Learn all about the molecules that are essential for living things in just a few minutes! Jessica Pamment, professional lecturer at DePaul University, introduces the categories of organic biomolecules: carbohydrates, lipids, proteins, and nucleic acids.
Living things rely on several important molecules, including water, carbon (organic) molecules, acids, and bases.
A molecule is a group of two or more atoms bonded together. Earth has specific molecules that make it habitable for life. Earth has large quantities of water, which most scientists agree is vital for life to develop. Life on Earth is carbon-based, meaning that many important molecules in living things contain carbon. Another term for a molecule that contains at least one carbon atom is organic molecule. Organic molecules describe many different kinds of molecules, many of which are vital for carrying out the functions of life in organisms. An organism is a living thing that grows, reproduces, responds to its environment, and uses energy.
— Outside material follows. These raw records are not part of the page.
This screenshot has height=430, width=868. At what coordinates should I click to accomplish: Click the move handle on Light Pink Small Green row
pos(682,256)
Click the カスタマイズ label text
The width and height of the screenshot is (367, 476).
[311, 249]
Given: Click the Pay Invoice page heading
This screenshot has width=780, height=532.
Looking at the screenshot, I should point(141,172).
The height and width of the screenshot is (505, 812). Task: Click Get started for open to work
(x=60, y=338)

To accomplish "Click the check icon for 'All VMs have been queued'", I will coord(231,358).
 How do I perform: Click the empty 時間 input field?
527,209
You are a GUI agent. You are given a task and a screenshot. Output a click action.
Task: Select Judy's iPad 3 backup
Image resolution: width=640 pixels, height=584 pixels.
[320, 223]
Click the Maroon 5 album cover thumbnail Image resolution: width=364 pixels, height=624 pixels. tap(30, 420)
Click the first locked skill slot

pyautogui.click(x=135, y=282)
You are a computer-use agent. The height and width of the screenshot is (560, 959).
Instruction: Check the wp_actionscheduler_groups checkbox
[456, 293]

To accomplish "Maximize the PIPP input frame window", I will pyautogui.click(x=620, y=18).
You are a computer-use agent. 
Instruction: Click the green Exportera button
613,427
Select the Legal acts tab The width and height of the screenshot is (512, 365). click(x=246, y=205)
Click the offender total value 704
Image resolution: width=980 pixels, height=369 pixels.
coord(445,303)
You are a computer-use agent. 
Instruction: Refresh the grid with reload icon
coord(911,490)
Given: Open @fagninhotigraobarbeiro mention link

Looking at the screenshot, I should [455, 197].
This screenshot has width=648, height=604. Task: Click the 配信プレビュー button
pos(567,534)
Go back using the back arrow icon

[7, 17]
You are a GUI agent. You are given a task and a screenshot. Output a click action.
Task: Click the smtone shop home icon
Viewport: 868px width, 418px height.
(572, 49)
Earth's organisms rely on many types of organic molecules in order to live. These fall into four categories: carbohydrates, lipids, proteins, and nucleic acids. Carbohydrates are organic molecules that provide energy to cells. Lipids are organic molecules that make up the cell membrane, which surrounds the cell, and provide energy storage and protection for organisms. Proteins are large molecules that speed up reactions, transport material in and out of cells, and provide much of the structure. Nucleic acids make up the instructions for each specific organism—how it looks, what it eats, how it reproduces, and so on.
Most living things require an environment that is pH neutral, meaning it is neither too acidic nor too basic. A solution's pH is its measurement of acidity or basicity. To maintain a neutral environment, organisms use buffers. A buffer is a solution that resists changes in pH.